Required action: Present the data once more in exactly its original form.

Dataset entries
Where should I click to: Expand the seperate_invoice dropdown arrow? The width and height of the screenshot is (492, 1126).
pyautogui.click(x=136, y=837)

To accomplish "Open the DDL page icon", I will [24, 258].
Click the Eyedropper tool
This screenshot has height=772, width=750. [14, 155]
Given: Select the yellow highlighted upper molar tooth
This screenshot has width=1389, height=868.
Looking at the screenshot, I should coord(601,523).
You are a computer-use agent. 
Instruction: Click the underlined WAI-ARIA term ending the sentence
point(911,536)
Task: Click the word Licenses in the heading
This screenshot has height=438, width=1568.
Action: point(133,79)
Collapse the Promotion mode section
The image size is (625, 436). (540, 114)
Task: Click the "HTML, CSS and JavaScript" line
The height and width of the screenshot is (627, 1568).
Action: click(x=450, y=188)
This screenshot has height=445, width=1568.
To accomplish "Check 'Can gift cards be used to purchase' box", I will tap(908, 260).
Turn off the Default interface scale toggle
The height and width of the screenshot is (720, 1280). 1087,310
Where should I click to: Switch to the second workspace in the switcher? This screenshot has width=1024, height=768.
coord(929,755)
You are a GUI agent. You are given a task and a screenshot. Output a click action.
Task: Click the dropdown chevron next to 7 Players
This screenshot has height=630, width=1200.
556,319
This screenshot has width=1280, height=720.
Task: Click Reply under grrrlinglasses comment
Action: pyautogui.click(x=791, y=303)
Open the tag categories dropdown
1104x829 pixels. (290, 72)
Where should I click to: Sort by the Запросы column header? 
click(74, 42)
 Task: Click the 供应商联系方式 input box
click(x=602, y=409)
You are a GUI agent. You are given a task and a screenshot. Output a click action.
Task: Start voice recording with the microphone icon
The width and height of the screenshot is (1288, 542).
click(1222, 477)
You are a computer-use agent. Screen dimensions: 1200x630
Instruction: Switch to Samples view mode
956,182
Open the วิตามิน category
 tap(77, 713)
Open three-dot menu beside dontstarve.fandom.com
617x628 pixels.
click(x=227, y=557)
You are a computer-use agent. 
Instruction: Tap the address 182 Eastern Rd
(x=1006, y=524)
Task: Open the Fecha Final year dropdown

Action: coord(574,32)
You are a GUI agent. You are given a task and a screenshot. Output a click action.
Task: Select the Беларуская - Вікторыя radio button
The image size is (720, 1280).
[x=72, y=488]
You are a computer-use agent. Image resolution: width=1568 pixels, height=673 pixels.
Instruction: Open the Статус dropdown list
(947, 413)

Reply to the task:
Where should I click to: Expand the seperate_invoice dropdown arrow? The width and height of the screenshot is (492, 1126).
pyautogui.click(x=136, y=837)

To accomplish "Open the DDL page icon", I will [24, 258].
Click the Eyedropper tool
This screenshot has height=772, width=750. [14, 155]
Given: Select the yellow highlighted upper molar tooth
This screenshot has width=1389, height=868.
Looking at the screenshot, I should coord(601,523).
You are a computer-use agent. 
Instruction: Click the underlined WAI-ARIA term ending the sentence
point(911,536)
Task: Click the word Licenses in the heading
This screenshot has height=438, width=1568.
Action: point(133,79)
Collapse the Promotion mode section
The image size is (625, 436). (540, 114)
Task: Click the "HTML, CSS and JavaScript" line
The height and width of the screenshot is (627, 1568).
Action: click(x=450, y=188)
This screenshot has height=445, width=1568.
To accomplish "Check 'Can gift cards be used to purchase' box", I will tap(908, 260).
Turn off the Default interface scale toggle
The height and width of the screenshot is (720, 1280). 1087,310
Where should I click to: Switch to the second workspace in the switcher? This screenshot has width=1024, height=768.
coord(929,755)
You are a GUI agent. You are given a task and a screenshot. Output a click action.
Task: Click the dropdown chevron next to 7 Players
This screenshot has height=630, width=1200.
556,319
This screenshot has width=1280, height=720.
Task: Click Reply under grrrlinglasses comment
Action: pyautogui.click(x=791, y=303)
Open the tag categories dropdown
1104x829 pixels. (290, 72)
Where should I click to: Sort by the Запросы column header? 
click(74, 42)
 Task: Click the 供应商联系方式 input box
click(x=602, y=409)
You are a GUI agent. You are given a task and a screenshot. Output a click action.
Task: Start voice recording with the microphone icon
The width and height of the screenshot is (1288, 542).
click(1222, 477)
You are a computer-use agent. Screen dimensions: 1200x630
Instruction: Switch to Samples view mode
956,182
Open the วิตามิน category
 tap(77, 713)
Open three-dot menu beside dontstarve.fandom.com
617x628 pixels.
click(x=227, y=557)
You are a computer-use agent. 
Instruction: Tap the address 182 Eastern Rd
(x=1006, y=524)
Task: Open the Fecha Final year dropdown

Action: coord(574,32)
You are a GUI agent. You are given a task and a screenshot. Output a click action.
Task: Select the Беларуская - Вікторыя radio button
The image size is (720, 1280).
[x=72, y=488]
You are a computer-use agent. Image resolution: width=1568 pixels, height=673 pixels.
Instruction: Open the Статус dropdown list
(947, 413)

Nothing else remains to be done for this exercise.